Stored data entries
——————

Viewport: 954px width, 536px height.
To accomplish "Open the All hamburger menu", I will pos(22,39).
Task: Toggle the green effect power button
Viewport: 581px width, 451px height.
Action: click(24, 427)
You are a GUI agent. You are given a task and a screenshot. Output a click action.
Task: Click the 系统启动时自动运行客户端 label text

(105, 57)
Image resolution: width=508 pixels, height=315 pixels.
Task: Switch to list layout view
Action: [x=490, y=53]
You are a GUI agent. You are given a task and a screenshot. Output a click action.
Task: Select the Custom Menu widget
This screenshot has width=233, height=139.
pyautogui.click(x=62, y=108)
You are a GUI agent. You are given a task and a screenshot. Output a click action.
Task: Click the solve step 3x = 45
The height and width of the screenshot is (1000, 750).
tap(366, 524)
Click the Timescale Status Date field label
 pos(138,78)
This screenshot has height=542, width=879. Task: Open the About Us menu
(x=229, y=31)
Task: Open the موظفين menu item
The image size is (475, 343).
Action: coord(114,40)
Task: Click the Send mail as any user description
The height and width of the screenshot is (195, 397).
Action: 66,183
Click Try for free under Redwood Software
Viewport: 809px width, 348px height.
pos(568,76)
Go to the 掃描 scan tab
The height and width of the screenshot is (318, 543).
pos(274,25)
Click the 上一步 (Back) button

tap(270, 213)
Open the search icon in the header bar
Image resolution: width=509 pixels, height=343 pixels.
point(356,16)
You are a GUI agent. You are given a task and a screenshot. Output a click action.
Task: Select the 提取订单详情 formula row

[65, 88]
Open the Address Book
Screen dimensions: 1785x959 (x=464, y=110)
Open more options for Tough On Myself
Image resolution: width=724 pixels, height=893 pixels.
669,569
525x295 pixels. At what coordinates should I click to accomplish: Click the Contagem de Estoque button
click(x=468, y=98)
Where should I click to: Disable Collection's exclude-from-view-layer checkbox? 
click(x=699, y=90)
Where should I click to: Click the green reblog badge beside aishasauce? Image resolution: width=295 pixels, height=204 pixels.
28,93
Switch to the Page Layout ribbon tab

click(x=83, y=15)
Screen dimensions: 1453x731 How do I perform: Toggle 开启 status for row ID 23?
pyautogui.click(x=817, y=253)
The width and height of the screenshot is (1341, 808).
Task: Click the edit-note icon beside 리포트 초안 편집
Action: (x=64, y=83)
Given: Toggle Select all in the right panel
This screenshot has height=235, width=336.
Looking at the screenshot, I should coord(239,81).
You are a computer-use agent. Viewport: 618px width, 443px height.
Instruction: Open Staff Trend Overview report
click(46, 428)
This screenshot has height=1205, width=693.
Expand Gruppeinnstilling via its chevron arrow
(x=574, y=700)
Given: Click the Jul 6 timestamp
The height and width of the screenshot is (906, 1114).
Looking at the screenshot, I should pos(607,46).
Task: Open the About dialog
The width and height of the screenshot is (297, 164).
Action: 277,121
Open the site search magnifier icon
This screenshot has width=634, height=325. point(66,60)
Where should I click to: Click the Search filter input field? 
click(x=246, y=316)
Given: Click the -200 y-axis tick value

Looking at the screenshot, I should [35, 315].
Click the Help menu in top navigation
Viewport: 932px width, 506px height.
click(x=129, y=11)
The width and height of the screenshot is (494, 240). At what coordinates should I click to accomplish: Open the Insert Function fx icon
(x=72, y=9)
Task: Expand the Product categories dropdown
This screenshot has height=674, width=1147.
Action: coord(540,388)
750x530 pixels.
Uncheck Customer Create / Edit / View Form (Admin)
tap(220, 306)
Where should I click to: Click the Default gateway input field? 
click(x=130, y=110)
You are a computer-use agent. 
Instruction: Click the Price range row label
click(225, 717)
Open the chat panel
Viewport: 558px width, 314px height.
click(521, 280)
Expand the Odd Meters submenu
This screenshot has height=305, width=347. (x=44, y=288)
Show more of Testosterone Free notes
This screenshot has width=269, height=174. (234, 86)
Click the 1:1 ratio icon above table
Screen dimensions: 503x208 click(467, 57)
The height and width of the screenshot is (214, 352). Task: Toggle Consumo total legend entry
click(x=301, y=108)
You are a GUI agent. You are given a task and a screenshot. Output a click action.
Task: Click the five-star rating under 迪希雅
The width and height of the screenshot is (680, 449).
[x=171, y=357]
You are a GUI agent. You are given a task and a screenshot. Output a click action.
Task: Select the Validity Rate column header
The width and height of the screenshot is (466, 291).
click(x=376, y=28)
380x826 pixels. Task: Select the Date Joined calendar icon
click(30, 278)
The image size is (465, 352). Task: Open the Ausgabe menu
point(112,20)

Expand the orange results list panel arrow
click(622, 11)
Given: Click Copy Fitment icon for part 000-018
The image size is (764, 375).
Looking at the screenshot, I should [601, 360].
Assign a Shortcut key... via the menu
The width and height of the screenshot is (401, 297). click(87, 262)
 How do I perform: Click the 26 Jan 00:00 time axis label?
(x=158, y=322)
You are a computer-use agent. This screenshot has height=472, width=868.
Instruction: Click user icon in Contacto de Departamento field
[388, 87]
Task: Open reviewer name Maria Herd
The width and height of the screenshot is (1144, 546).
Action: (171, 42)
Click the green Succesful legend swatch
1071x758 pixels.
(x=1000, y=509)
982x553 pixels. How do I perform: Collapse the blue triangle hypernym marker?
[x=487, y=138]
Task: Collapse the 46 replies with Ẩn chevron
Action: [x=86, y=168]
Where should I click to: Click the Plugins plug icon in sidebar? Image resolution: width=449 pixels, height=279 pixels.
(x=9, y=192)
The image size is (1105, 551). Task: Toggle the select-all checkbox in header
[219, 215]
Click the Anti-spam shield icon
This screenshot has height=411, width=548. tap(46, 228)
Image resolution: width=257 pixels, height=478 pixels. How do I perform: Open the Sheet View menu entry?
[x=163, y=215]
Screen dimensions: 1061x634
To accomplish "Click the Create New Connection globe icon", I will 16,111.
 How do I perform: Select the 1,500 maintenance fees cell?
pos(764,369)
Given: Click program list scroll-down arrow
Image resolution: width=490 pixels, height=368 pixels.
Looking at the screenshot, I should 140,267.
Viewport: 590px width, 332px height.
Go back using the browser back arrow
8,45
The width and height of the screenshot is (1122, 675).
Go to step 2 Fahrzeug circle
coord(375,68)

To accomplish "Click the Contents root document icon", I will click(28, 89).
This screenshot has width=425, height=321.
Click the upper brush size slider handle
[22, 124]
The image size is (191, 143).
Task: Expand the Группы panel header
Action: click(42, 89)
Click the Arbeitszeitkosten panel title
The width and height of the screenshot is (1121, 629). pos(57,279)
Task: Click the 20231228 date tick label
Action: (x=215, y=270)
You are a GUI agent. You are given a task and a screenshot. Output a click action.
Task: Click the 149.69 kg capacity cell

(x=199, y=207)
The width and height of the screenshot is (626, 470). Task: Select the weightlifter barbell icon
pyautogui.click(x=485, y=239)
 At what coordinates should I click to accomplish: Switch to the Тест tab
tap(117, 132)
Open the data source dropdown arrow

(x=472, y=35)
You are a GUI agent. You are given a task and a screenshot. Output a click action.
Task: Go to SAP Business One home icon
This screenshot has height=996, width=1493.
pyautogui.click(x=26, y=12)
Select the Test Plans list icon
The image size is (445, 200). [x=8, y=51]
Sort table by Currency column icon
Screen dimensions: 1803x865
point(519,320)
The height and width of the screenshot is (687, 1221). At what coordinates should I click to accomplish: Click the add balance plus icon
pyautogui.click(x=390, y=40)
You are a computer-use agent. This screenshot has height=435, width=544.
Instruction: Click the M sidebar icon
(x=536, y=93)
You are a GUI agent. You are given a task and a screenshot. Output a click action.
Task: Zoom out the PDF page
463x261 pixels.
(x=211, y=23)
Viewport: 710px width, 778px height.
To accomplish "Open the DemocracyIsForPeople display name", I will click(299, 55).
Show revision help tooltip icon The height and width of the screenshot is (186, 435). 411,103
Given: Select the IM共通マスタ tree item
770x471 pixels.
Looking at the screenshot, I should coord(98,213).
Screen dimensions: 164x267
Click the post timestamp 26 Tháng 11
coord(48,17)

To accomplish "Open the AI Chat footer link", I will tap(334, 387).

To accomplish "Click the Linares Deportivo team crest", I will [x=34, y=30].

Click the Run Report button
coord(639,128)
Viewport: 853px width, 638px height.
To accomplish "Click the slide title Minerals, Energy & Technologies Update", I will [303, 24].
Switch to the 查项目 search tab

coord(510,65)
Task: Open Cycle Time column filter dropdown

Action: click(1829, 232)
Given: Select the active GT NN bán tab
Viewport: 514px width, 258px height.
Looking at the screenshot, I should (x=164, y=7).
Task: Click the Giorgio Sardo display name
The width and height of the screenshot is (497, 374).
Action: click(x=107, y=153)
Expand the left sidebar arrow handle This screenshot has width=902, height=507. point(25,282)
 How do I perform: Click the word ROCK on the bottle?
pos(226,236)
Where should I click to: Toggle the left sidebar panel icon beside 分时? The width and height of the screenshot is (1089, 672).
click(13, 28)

——————

The expected output is each line of the records above that includes the word "item".

Worked solution:
Task: Open the موظفين menu item
Given: Select the IM共通マスタ tree item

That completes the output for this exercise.